The pain is starting and I need to take pain killers. I was told to watch for any swelling and if it occurs then call the Hospital, but the swelling and numbing confuse me. I can’t lay my arm flat against my ribs it does not feel right. Every time I touch the area it leaves me feeling sick.

The hospital advised me to make an appointment at my GP surgery for 4/5 days time to get it changed. It is not even twenty four hours and I am itching to change it already because of the discomfort it is causing. Hopefully the pain killers will kick in soon and I will fall into a deep sleep. Yet part of me feels it will be a long morning.

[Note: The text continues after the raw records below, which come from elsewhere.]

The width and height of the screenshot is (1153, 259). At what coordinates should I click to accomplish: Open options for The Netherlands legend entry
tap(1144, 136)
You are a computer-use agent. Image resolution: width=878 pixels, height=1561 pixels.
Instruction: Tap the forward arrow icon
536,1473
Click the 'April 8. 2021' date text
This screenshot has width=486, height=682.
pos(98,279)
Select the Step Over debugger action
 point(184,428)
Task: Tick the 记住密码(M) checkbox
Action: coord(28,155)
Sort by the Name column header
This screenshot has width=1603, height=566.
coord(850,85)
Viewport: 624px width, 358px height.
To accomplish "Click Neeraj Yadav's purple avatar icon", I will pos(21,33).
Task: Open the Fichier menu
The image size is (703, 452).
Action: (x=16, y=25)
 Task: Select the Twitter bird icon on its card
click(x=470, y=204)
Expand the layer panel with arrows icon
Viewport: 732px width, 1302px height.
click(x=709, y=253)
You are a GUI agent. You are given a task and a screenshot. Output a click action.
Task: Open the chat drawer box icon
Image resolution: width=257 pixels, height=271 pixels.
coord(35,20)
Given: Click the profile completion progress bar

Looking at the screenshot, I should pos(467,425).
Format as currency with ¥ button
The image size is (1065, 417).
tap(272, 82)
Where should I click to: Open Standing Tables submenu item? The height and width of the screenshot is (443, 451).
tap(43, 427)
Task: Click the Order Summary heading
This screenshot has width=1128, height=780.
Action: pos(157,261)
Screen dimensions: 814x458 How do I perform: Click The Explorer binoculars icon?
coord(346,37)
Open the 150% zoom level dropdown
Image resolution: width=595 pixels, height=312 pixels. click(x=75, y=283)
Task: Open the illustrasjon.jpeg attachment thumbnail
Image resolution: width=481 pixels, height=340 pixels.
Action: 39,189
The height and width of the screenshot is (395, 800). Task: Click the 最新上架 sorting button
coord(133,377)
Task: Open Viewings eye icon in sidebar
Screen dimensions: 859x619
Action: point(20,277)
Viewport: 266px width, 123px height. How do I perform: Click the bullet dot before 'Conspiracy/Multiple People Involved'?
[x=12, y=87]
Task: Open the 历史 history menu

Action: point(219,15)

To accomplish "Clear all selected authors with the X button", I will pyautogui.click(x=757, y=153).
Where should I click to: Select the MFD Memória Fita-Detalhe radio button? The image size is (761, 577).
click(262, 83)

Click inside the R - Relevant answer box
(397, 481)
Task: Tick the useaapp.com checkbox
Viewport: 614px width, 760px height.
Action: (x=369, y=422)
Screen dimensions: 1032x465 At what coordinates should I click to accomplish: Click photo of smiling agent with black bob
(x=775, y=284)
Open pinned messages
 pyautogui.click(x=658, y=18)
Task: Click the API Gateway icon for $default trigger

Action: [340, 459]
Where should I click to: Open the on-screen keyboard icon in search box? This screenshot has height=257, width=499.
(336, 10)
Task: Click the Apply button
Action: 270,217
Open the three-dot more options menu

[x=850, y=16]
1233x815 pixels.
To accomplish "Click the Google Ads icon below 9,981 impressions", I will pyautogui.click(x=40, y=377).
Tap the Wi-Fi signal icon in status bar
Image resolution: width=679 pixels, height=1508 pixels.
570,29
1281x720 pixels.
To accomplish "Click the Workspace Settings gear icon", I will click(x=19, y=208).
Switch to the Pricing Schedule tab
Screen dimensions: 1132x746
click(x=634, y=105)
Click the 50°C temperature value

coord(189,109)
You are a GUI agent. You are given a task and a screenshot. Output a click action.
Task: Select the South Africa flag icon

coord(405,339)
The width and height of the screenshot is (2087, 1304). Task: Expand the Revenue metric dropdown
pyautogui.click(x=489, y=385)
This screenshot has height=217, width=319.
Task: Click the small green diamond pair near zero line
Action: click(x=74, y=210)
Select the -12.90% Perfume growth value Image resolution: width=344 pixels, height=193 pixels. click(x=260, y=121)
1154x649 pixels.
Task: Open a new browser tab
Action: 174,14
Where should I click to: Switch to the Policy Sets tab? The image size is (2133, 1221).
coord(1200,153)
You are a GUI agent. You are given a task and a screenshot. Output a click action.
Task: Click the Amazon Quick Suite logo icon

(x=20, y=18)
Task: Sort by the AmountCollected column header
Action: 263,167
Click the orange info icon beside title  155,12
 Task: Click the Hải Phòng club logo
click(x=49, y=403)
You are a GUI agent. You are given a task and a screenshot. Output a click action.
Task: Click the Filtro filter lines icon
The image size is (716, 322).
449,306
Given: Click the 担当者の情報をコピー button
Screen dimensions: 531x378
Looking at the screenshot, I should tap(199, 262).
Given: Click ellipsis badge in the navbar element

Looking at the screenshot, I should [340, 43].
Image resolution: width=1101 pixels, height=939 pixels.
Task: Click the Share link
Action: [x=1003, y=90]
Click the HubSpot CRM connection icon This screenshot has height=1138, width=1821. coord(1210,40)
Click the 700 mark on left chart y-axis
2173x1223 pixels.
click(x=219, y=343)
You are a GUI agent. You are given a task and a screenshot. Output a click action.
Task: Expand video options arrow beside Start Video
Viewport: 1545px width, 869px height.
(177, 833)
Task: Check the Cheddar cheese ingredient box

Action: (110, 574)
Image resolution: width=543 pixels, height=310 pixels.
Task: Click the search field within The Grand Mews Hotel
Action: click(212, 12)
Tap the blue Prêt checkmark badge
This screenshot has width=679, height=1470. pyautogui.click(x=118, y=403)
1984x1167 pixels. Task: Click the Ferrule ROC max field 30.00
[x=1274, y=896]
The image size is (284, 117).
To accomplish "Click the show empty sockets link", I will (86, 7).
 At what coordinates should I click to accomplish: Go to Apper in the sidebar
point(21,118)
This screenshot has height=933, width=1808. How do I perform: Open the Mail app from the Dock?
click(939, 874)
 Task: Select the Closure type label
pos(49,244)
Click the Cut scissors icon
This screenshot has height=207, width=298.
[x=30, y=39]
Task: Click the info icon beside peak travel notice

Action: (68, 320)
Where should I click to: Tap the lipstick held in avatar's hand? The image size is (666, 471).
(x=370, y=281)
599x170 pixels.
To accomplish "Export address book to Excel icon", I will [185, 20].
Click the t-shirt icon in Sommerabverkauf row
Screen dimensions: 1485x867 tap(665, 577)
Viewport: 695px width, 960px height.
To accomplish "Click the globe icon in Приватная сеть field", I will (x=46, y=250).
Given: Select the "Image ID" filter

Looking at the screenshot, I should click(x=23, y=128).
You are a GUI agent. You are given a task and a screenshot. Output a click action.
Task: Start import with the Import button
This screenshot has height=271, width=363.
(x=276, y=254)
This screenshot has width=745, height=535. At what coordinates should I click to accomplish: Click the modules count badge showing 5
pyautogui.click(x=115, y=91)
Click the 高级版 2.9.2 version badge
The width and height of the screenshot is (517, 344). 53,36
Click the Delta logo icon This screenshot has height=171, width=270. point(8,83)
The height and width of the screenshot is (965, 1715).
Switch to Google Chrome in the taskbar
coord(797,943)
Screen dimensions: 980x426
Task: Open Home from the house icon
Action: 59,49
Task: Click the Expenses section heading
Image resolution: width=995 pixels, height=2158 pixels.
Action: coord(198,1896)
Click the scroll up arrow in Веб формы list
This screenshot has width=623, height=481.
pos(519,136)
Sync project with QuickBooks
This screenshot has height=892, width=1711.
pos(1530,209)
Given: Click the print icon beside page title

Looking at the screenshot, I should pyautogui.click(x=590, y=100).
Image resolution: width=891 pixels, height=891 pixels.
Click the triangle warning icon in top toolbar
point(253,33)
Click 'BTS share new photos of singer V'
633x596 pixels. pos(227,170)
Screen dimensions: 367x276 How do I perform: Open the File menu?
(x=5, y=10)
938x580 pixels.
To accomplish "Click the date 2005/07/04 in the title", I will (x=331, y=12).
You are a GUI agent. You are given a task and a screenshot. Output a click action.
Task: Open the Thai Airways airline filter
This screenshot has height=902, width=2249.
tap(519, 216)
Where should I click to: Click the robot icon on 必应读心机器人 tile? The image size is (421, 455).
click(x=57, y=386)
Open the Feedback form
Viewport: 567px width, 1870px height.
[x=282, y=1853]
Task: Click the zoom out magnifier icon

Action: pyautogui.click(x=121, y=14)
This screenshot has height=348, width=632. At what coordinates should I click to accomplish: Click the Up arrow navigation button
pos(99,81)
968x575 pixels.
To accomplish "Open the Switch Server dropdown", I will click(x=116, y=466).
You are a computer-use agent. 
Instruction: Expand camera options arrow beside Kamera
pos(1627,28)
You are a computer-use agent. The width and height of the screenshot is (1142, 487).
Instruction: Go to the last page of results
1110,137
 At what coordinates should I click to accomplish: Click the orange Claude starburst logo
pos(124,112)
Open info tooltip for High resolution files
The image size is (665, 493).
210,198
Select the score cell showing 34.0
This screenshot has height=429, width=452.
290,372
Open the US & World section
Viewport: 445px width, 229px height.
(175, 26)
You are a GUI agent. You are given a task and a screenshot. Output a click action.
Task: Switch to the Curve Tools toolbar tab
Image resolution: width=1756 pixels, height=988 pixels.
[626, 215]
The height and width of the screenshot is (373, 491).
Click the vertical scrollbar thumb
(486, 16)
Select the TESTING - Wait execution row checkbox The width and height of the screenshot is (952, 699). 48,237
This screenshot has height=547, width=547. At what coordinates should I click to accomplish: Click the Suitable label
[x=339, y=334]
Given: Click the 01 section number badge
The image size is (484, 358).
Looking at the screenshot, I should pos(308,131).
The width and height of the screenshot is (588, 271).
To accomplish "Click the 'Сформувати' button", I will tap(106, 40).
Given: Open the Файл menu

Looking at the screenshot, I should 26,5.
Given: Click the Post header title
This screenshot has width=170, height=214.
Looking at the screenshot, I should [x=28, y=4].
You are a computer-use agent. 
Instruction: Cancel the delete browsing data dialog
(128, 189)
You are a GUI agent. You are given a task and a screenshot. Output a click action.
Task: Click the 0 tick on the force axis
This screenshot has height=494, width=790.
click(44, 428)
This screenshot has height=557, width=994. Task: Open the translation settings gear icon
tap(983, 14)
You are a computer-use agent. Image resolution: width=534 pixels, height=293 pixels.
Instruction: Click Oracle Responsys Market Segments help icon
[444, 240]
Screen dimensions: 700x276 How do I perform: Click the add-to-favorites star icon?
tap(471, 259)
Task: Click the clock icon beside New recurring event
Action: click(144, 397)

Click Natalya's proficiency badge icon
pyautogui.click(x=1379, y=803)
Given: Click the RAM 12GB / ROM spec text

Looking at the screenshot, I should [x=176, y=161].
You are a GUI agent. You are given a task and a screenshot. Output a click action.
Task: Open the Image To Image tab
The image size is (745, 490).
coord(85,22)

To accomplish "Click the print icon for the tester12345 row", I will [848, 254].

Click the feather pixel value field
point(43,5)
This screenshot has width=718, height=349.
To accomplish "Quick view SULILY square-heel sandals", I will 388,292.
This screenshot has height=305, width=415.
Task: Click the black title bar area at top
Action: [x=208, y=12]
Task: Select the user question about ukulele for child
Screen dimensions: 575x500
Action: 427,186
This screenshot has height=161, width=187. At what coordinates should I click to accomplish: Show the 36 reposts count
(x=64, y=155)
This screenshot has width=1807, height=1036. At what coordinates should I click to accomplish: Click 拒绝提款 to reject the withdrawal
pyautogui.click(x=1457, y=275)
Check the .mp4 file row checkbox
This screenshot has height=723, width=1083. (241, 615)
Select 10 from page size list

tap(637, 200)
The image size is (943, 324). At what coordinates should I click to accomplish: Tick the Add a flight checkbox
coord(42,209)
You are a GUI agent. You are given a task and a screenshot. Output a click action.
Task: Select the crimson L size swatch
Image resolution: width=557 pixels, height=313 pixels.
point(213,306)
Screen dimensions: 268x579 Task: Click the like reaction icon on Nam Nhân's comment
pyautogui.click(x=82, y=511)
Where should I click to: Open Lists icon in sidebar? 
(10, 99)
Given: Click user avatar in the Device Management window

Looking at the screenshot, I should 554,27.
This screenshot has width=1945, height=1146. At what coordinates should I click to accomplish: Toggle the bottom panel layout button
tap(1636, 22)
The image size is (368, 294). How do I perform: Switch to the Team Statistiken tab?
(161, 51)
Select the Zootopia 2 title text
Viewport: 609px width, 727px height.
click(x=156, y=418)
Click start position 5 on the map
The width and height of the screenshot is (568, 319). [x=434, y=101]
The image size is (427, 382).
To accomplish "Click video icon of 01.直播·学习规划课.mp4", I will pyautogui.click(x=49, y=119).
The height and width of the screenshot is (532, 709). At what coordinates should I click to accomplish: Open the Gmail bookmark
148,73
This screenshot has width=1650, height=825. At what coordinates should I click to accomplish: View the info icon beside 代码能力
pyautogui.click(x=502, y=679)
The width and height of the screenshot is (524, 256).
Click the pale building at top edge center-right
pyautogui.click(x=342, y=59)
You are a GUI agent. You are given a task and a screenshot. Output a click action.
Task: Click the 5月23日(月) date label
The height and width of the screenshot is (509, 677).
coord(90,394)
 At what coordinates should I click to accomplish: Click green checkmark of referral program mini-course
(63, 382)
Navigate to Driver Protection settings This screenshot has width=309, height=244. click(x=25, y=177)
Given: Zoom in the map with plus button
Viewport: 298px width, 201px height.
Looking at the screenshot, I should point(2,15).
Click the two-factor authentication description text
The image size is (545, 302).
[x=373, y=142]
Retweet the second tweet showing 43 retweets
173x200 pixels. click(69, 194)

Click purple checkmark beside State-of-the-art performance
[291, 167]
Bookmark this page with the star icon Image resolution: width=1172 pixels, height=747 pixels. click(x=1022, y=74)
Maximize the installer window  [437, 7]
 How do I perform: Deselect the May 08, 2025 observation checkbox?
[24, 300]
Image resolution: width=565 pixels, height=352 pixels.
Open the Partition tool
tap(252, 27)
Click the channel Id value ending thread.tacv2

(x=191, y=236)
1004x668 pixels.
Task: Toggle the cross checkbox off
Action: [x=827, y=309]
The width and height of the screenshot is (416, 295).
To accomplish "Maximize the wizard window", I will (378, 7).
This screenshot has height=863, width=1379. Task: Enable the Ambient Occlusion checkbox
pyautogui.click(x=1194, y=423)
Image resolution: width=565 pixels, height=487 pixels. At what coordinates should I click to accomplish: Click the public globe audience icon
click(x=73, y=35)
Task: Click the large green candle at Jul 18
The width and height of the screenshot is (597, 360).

It is 8am and I managed to get a further four hours sleep. Steve has taken a couple of days off from work and arranged his time table for the next two weeks to fit in with Sophia’s school. I’m looking around the house with itchy fingers to do something. Steve has insisted I relax, but do no housework. Now is that realistic ladies when you have kids to think about. It is too much sat in bed the pain is annoying me and there is nothing on the television except chat shows. Sorry it just isn’t my thing watching people slate each other on national television.

I’m thinking about the costumes I would like to finish or the pots. The pot washing wins if I keep my arm still and not over reach. I should be able to do that fine before Steve returns home from dropping Sophia off at school. I phoned the director up at the theatre to say I would be back at the theatre in two weeks. They did not want me to return so soon, but pieces needed completing. People mean well when they say you should be resting, but why? I just want to be busy can’t sit still means to much thinking time.

I call Sandra up I know she can make me laugh. We talk about me going up there to celebrate Guy’s birthday. She says I should have a break from Sophia and let Steve take over. Spend a few days in Scarborough to relax and go to the casino like old times. Then head for a restaurant on another day for a bite to eat. I can dream that will be possible, but times are hard.

We take life for granted on such a big scale until something bad happens.

For a brief moment after we change our life styles, but we always head back to the same old routines for whatever reason. I so dearly hope my life does not alter too much because of cancer.
This is just the beginning of my treatment. I must remain positive no matter what the outcome. I have mapped out in my head what I want to do or happen. At least my attention is drawn to a goal I need to achieve. They do advise when facing this diseases or any illness you should have goals. This can help with the healing process and state of mind.